### Exercise prompt
Of all the entries below, retype only the lines from the one with "Spenner (220, 161)" through the one with "dentra (652, 150)", exactly as they appear.

Items from a data source:
○ ○ ○

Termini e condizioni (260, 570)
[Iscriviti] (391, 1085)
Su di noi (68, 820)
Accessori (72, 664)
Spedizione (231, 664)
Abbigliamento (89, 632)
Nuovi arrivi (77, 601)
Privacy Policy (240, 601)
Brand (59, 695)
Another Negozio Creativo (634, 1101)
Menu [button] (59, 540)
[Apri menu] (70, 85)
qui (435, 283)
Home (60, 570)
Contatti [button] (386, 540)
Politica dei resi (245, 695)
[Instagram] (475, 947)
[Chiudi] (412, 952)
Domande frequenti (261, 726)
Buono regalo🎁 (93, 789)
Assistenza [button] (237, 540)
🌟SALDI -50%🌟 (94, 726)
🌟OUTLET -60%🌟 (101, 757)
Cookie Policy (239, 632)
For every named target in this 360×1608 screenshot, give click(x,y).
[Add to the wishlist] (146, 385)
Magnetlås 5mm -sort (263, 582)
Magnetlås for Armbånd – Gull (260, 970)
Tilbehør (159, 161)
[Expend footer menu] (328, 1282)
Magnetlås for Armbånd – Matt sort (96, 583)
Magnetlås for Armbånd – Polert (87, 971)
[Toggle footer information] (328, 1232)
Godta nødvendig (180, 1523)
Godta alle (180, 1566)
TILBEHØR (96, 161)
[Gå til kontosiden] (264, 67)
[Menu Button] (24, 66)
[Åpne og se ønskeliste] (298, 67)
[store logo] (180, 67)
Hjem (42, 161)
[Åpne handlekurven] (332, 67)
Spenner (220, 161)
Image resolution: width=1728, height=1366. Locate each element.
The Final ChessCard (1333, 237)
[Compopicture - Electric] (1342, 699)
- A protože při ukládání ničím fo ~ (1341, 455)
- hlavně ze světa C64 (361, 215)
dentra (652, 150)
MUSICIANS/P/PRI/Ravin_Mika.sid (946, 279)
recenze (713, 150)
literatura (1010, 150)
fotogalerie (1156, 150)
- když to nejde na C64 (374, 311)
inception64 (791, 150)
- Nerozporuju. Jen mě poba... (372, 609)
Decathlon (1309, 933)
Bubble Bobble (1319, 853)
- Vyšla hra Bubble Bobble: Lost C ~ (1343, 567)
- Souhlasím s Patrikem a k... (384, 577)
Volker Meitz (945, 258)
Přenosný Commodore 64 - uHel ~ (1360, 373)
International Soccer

○ ○ ○

### Answer to this problem
Spenner (220, 161)
Image resolution: width=1728, height=1366. Locate each element.
The Final ChessCard (1333, 237)
[Compopicture - Electric] (1342, 699)
- A protože při ukládání ničím fo ~ (1341, 455)
- hlavně ze světa C64 (361, 215)
dentra (652, 150)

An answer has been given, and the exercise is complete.